Assignment. Copy nothing but the text: repeat each entry exactly and drop the images.

*** Material for this exercise ***

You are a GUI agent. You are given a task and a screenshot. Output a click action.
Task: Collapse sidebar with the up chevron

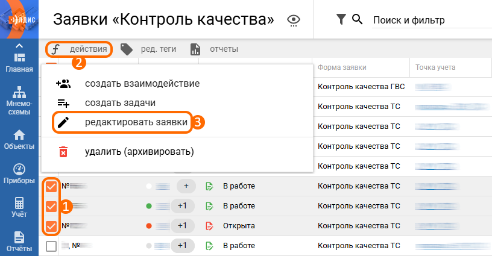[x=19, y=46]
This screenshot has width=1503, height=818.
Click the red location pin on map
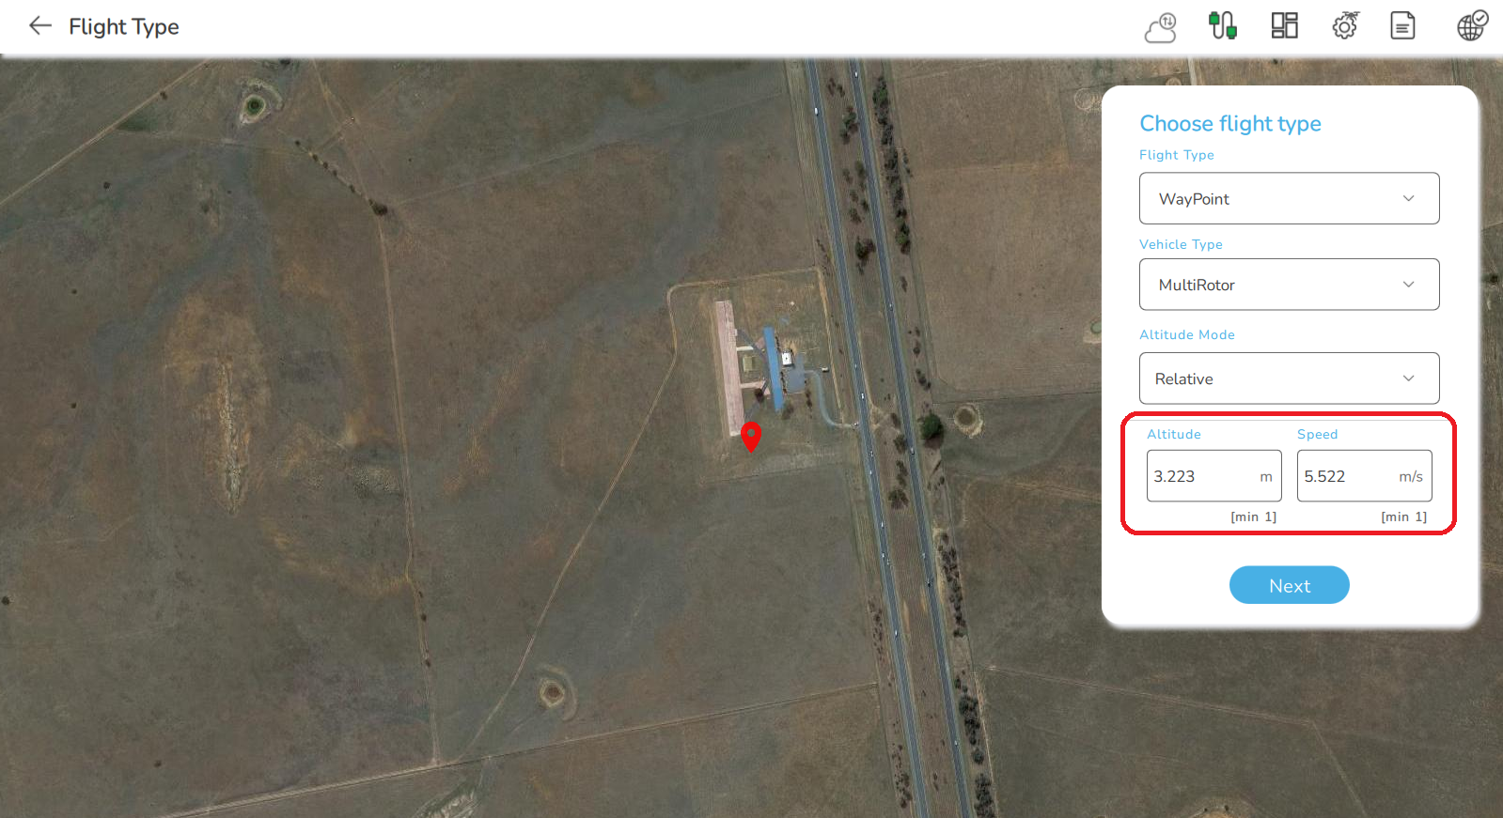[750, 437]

*** End of Material for this exercise ***

Answer box.
You are a GUI agent. You are given a task and a screenshot. Output a click action.
Task: Collapse sidebar with the up chevron

[x=19, y=46]
This screenshot has width=1503, height=818.
Click the red location pin on map
[750, 437]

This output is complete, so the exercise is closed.